Thursday, January 31, 2013

The math behind climate change: Part 1

For the past few months since the election, I've been looking for a math project to work on until election prediction becomes a useful thing again. I've decided to take a shot at looking at climate data.

Does this make me a climate skeptic? Why don't I just accept the consensus of professionals?

Politically, I have more in common with the people who accept climate change than I do with those who doubt it or flat-out deny it. What I really want to do is make a set of rules I want both sides to follow. My system is still evolving, but I think I have it defined well enough to start explaining my methods and publishing my results.

To begin with, I'd like to thank the folks at Berkeley Earth Surface Temperature for creating the most complete database of temperature readings available to the public. Richard Muller founded the project with money supplied by the Koch Brothers, who have funded a lot of projects whose goal is to downplay climate change or deny it outright. Muller is a physicist at Cal and was considered a skeptic when he took their money. In point of fact, his skepticism was based on the fact that he is a physicist and the people doing climate science aren't. Physicists think they understand math better than people in other fields do, and they often are right.

When Muller finally published, he was no long skeptical about the numbers. Many people in the denialist community promised they would abide by whatever Muller found, but few have changed their minds.

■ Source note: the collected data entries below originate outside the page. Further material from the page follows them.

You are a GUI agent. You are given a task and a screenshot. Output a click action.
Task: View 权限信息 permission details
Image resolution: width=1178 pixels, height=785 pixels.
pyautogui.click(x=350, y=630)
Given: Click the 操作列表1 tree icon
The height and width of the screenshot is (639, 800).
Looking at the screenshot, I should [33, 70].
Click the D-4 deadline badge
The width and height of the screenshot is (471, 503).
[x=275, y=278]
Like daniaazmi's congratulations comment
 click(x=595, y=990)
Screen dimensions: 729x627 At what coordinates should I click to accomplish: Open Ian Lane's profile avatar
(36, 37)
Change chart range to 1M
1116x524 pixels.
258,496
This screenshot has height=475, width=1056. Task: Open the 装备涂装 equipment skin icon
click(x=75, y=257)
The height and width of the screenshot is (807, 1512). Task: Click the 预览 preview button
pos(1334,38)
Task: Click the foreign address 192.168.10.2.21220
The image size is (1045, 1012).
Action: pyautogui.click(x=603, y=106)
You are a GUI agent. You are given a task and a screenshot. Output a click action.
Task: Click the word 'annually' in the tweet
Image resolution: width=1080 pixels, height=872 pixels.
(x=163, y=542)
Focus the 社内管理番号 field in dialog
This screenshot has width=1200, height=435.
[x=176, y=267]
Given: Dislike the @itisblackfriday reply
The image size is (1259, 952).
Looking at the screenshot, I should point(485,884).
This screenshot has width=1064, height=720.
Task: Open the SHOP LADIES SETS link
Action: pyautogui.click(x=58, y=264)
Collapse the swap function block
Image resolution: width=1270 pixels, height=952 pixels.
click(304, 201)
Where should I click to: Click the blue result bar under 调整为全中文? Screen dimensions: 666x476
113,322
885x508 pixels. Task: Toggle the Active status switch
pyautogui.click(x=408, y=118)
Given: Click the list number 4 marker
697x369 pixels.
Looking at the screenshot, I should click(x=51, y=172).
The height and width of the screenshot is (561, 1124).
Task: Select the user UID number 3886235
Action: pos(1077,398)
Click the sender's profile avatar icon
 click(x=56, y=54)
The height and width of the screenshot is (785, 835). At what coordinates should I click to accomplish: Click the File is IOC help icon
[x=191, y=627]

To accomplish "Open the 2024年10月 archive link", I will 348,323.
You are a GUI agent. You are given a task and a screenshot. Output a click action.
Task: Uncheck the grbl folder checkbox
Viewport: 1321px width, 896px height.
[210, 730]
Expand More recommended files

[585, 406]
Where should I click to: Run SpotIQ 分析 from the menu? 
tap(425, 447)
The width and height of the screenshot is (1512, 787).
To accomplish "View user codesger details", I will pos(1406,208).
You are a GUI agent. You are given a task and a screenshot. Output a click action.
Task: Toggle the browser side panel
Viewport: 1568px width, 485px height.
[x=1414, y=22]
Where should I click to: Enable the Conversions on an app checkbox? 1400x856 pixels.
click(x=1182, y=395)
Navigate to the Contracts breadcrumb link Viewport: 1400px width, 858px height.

Okay, why am I making this my new hobby?

I saw Muller speak last year and what interested me most was the database. I wanted to see if I could come up with a simple way to look at the patterns of change over time in regions. Everyone agrees that not all parts of the globe are changing at the same rate. My not very modest goal is to get rid of cherry picking in every case possible. The examples of cherry picking on the denialist side are legion, but both climate scientists and the press who accept global warming are also guilty of presenting the data in the best possible light, sometimes arriving at completely unsupportable conclusions. I want to make a set of rules for what defines a reasonable time period, most especially years that can start and end such periods, and a reasonable way to look at trends.

My software lets me look at any region that can be defined by a high and low longitude and a high and low latitude. (This means circles or arcs of circles if the North or South Pole are included, and rectangles on Mercator projections, which look more like slices of rings when mapped in any area preserving projection system.)

I will be explaining the system over the next several posts and will present my findings once I have defined the rules.

I will end each post on this topic with my motto.

Death to cherry picking and woe to cherry pickers.